Nach § 67 Abs. 1 SGG ist jemanden auf Antrag Wiedereinsetzung in den vorigen Stand zu gewähren, wenn derjenige ohne Verschulden gehindert war, eine gesetzliche Verfahrensfrist einzuhalten. Der Antrag ist binnen eines Monats nach Wegfall des Hindernisses zu stellen (§ 67 Abs. 2 S. 1 SGG). Die Tatsachen zur Begründung des Antrags sollen glaubhaft gemacht werden (§ 67 Abs. 2 S. 2 SGG) und die versäumte Rechtshandlung ist innerhalb der Antragsfrist nachzuholen (§ 67 Abs. 2 S. 3 SGG). Ein Verschulden liegt nicht vor, wenn der Beteiligte diejenige Sorgfalt gewahrt hat, die einem gewissenhaften Prozessführenden nach den gesamten Umständen nach allgemeiner Verkehrsanschauung zuzumuten ist. Die Versäumnis der Frist muss bei Anwendung der gebotenen Sorgfalt durch einen gewissenhaft und sachgerecht Prozessführenden nicht vermeidbar gewesen sein. Grundsätzlich darf der Beteiligte die Frist bis zu deren Ende ausschöpfen, kurz vor Fristablauf erhöht sich aber die Sorgfaltspflicht (BSG, Beschluss vom 15.03.2018 – B 10 ÜG 30/17 C m.w.N.; Keller in Meyer-Ladewig, SGG, 13. Aufl. 2020, § 67 Rn. 3a, 9n m.w.N.).

 

Diese Voraussetzungen liegen nicht vor.
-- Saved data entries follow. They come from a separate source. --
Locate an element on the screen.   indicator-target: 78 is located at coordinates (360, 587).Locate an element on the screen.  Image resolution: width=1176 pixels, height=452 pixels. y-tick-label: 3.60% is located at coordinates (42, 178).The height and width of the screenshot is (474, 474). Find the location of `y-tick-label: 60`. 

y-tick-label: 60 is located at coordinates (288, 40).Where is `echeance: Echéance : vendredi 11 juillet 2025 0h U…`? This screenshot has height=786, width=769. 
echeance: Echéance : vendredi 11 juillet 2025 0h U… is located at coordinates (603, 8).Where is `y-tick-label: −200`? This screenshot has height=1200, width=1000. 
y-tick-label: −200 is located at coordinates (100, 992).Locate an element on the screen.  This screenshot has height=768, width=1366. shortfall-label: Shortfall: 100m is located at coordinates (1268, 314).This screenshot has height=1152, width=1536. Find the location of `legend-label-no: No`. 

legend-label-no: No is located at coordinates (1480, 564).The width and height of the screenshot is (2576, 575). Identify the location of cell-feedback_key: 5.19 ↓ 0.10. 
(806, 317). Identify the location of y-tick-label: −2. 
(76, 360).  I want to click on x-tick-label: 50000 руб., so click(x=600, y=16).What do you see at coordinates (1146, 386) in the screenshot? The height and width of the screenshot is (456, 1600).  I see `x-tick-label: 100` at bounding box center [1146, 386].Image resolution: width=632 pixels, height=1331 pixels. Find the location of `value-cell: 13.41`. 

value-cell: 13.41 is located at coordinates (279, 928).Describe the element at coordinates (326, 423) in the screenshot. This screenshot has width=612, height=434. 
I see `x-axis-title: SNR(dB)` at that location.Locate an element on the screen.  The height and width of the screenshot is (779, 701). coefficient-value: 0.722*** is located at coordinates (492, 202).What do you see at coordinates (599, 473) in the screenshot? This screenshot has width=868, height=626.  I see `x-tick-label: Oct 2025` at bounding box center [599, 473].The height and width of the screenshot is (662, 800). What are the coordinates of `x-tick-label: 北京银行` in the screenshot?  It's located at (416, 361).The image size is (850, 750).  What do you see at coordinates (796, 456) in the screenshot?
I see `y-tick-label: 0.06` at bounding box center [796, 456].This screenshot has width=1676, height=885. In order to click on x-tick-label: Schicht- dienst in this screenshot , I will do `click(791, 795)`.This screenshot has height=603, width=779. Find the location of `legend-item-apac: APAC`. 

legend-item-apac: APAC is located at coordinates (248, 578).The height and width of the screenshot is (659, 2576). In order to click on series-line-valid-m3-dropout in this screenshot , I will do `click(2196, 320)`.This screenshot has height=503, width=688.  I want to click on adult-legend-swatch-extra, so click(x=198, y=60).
Der dem Kläger am 25.05.2022 zugestellte Gerichtsbescheid enthält eine Rechtsmittelbelehrung dahingehend, dass Berufung innerhalb eines Monats ab Zustellung des Gerichtsbescheides eingelegt werden kann. Dennoch hat der Kläger innerhalb der Berufungsfrist am 24.06.2022 ausdrücklich Wiedereinsetzung in den vorherigen Stand beantragt und begehrt, den Stand des Verfahrens am 30.08.2021 wiederherzustellen. Lediglich hilfsweise hat er Berufung eingelegt. Die hilfsweise eingelegte Berufung war unzulässig, da die Einlegung der Berufung als Prozesshandlung eindeutig klar und vorbehaltlos sein muss. Prozesshandlungen, die sich unmittelbar auf die Einleitung oder Beendigung des Verfahrens beziehen (z.B. Klageerhebung, Einlegung eines Rechtsmittels), können grundsätzlich nicht unter eine innerprozessuale Bedingung gestellt werden (vgl. Keller in: Meyer-Ladewig, SGG, 13. Aufl. 2020, Vor § 60 Rn. 11). Aufgrund der eindeutigen Rechtsmittelbelehrung war bei Anwendung der gebotenen Sorgfalt durch einen gewissenhaft und sachgerecht Prozessführenden erkennbar, dass ausschließlich das Rechtsmittel der Berufung gegen den Gerichtsbescheid gegeben ist.

 

Die Kostenentscheidung beruht auf § 193 SGG.

 

Anlass, die Revision nach § 160 Abs. 2 SGG zuzulassen, besteht nicht.